Pennsylvania Capital Star
March 29, 2019
By John L. Micek
Eight months after his office released a landmark grand jury report that detailed decades of sexual abuse by hundreds of Roman Catholic priests and a subsequent cover-up, Pennsylvania Attorney General Josh Shapiro is still searching for justice for the victims.
“I continue to be optimistic,” Shapiro said Wednesday during a wide-ranging interview with the Capital-Star in his Harrisburg office. “And I know that this has to get done.”
The “this” that Shapiro is talking about are the four recommendations included in the 884-page grand jury report that lays out, in graphic detail, the abuse committed against thousands of children by priests who were shuttled from diocese to diocese, where they were allowed to abuse again.
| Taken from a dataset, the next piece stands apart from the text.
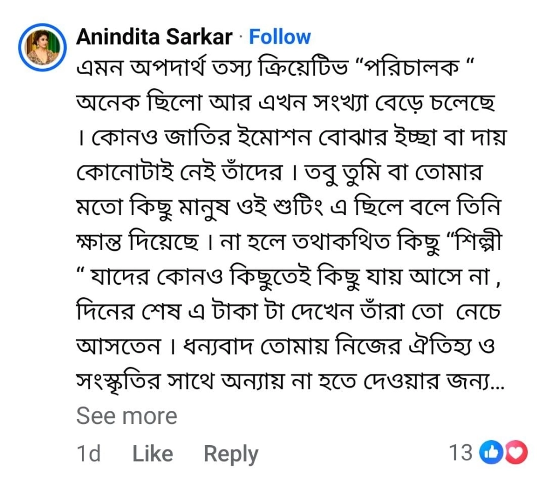
Task: Expand the comment with See more
Action: 127,416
Those recommendations include eliminating the criminal statute of limitations and the creation of a “civil window” that would allow older victims to sue in civil court.
A push for those changes fell apart last fall, on the final day of the 2018 legislative session, when the Republican-controlled state Senate failed to reach a consensus on a plan offered by President Pro Tempore Joe Scarnati. Under the proposal, victims would have been able to sue individual perpetrators, but not such institutions as the Catholic Church, which hid the abuse, The Philadelphia Inquirer reported at the time.